Three years have passed since that inauspicious coup plot. However, as much time elapses, the memory of our nation’s children getting in the way of the traitors and making history will never fade. When I saw tanks rolling on the Bosporus Bridge, I was upset, thinking to myself that Turkey and the Turkish people deserved better. Thankfully, I watched heroes in our midst disarm those tanks the following morning. We are grateful to those who lost their lives or survived the coup attempt with injuries. We will keep their memory alive as long as this country exists. The July 15 resistance was, in fact, the story of a coup plot being spoiled for the first time ever. On that night, the people took to the streets in defense of the state, the country and its elected leader. What happened then was the people refusing to let coup plotters do to President Recep Tayyip Erdoğan what they had done to Prime Minister Adnan Menderes back in 1960.

The Turkish people demonstrated their will not to let the Gülenist Terror Group (FETÖ), led by Fetullah Gülen on orders from foreign intelligence services, hijack our nation’s future.

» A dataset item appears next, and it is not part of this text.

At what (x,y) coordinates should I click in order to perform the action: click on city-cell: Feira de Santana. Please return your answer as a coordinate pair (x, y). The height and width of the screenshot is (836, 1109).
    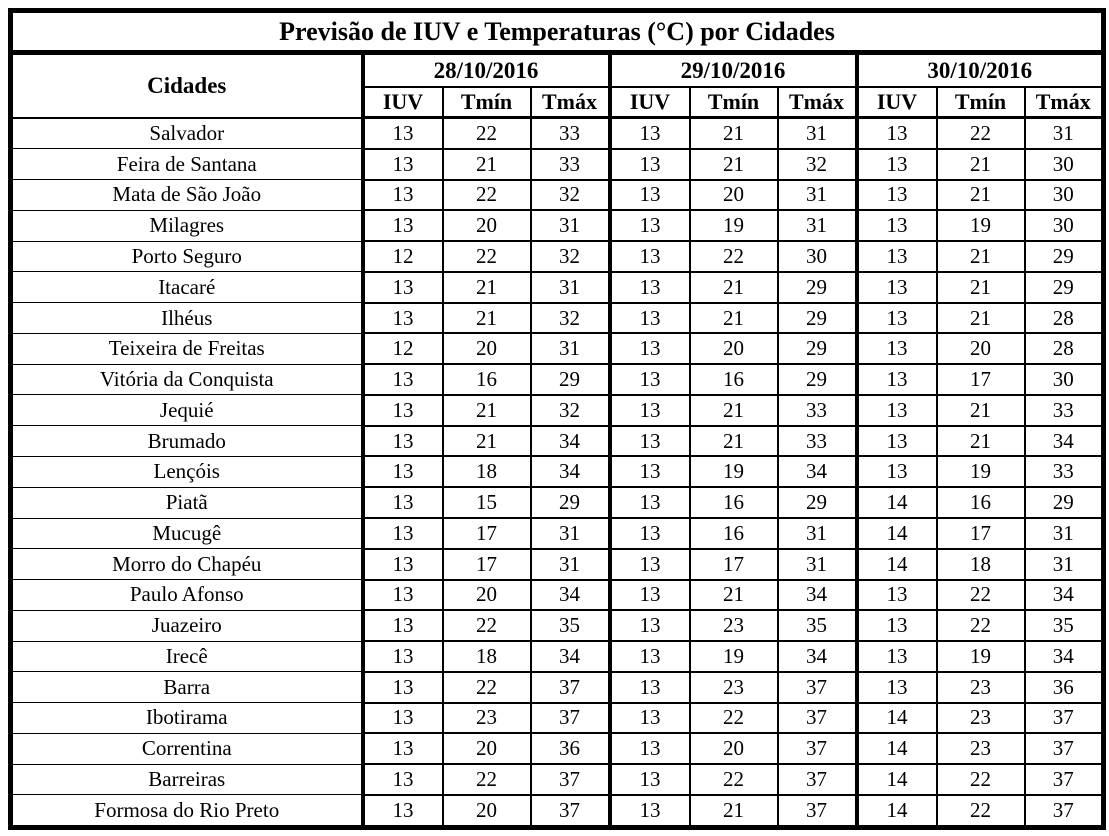
    Looking at the image, I should click on (188, 164).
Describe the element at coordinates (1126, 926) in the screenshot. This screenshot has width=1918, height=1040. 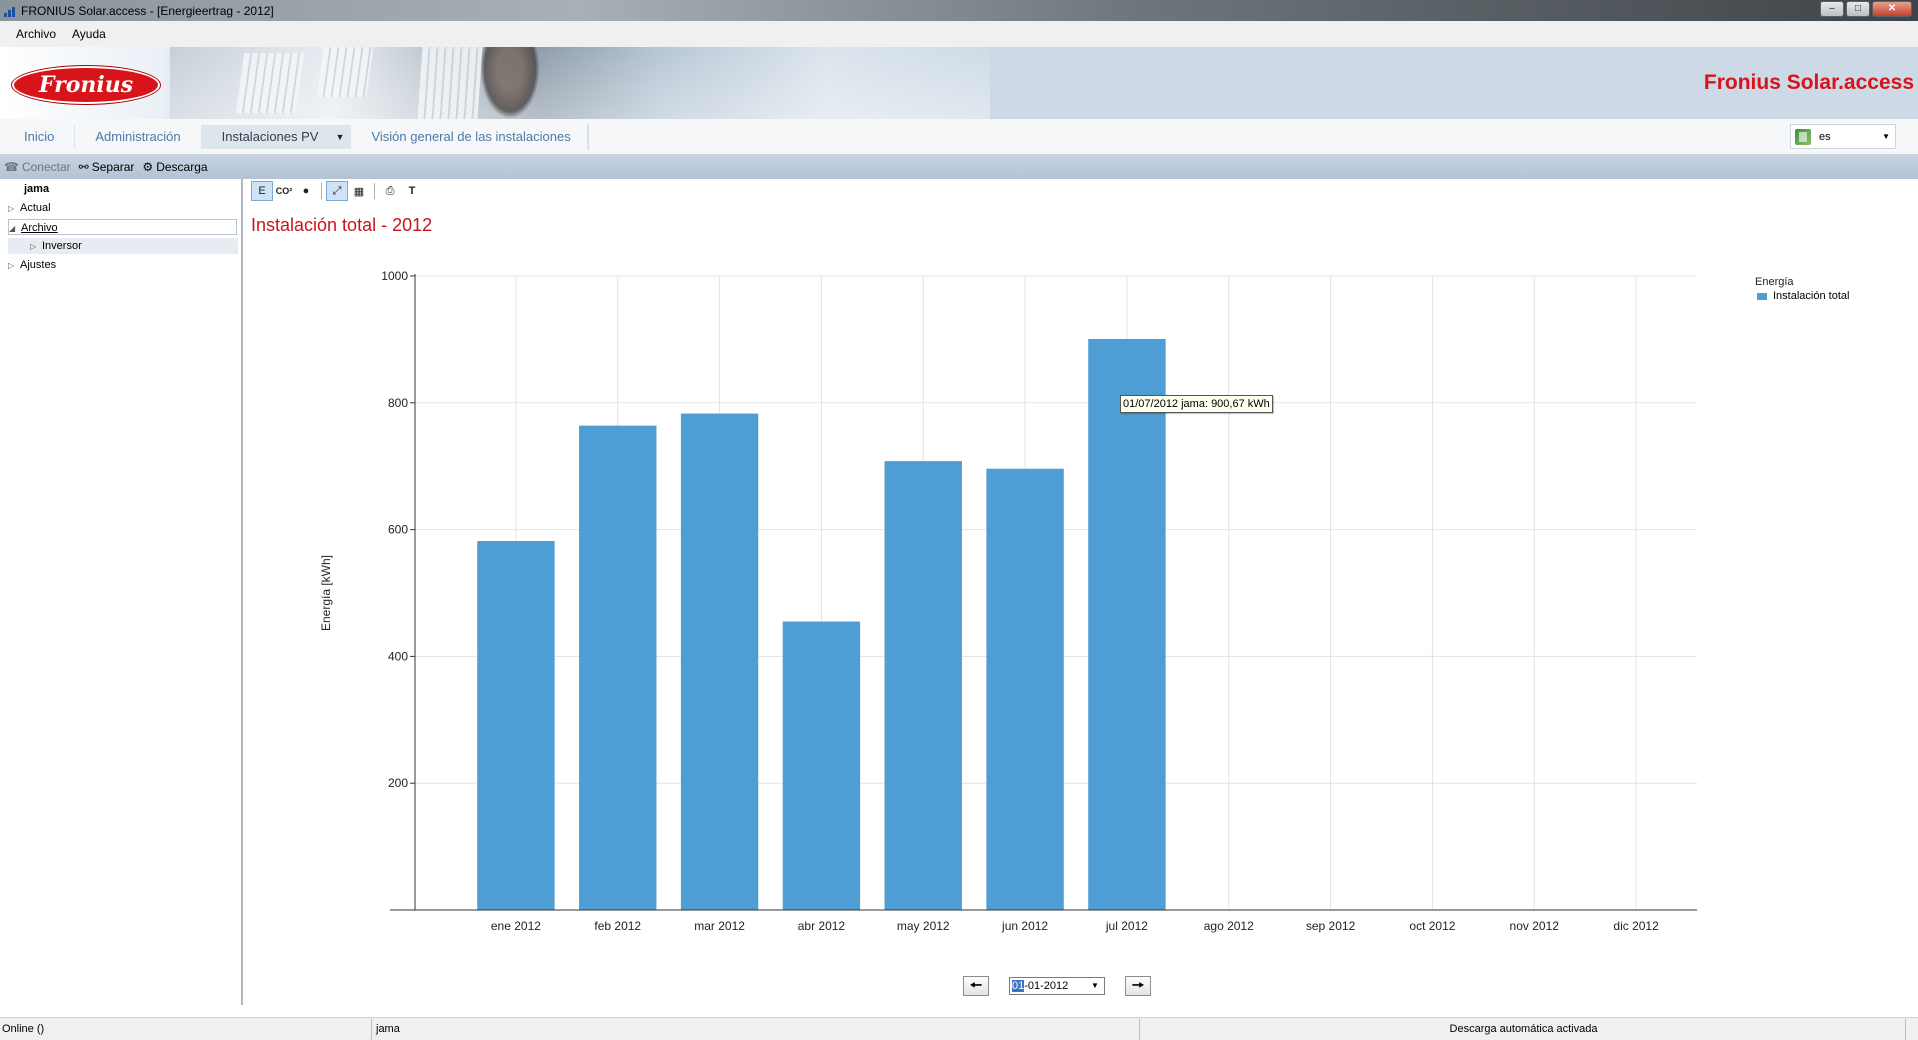
I see `x-tick-label: jul 2012` at that location.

Under Erdoğan’s leadership, the people foiled an attempt to seize control of the Republic of Turkey. The coup plotters have stood trial, and the Turkish authorities eliminated the organization’s members from public institutions over the last three years. This process is indeed above party politics and directly related to the future of all citizens.

The Republican People’s Party (CHP) Chairman Kemal Kılıçdaroğlu’s hasty abandonment of what came to be known, as the “spirit of Yenikapı” was possibly the most unfortunate development in the history of Turkish politics.

By making allegations of a “controlled coup,” he ended up in the same position as those attempting to cover up what happened. Kılıçdaroğlu’s claim that a “civilian coup” had taken place on July 20, 2016, when a state of emergency was declared, also offered support to opponents of a crackdown on the coup plotters.

Recent remarks by a senior CHP member, Özgür Özel, that “July 15 was a bloody coup attempt, not a spectacle – an attempt against the regime, the Parliament, the country’s leaders, and democracy” led some observers to think that the party was finally walking back from its original mistake. Others believed that Kılıçdaroğlu, who called for negotiations on an American-style presidential system, was looking for a new political opening – even attaining “wisdom.”

Yet the CHP chairman’s statement on the coup attempt’s third anniversary showed that it was indeed all quiet on the CHP front. In addition to mentioning the “July 20 civilian coup,” he blamed the Justice and Development Party (AK Party) for “nurturing” FETÖ. Kılıçdaroğlu reflected on the three-year effort to end FETÖ’s grip on the state apparatus by criticizing the state of emergency and accusing the country’s elected leadership of carrying out a civilian coup. He added that he was looking for a “courageous public prosecutor” who would interrogate President Erdoğan – seemingly unaware that the coup plot’s primary target was Erdoğan himself.

How can we account for the difference of opinion between Özel and Kılıçdaroğlu over the July 15 coup attempt? The CHP leadership is deliberately conveying two distinct messages to the public. First, it pretends to support the July 15 resistance in order to cozy up to all social groups, especially conservatives. At the same time, the party targets Erdoğan, the post-July 15 crackdown on FETÖ and the presidential system simultaneously. Talking about the “political wing” of the coup plot, the CHP spokespeople attempt to cover up how the CHP and Kılıçdaroğlu supported FETÖ after December 2013. They do not understand that the chatter about the coup plot’s “political wing” fits into their own support to the Gülenists after the group’s criminal activities became public.

The spirit of July 15 is common ground for all of Turkey. Any politician that dares to undermine that basis is making a serious mistake.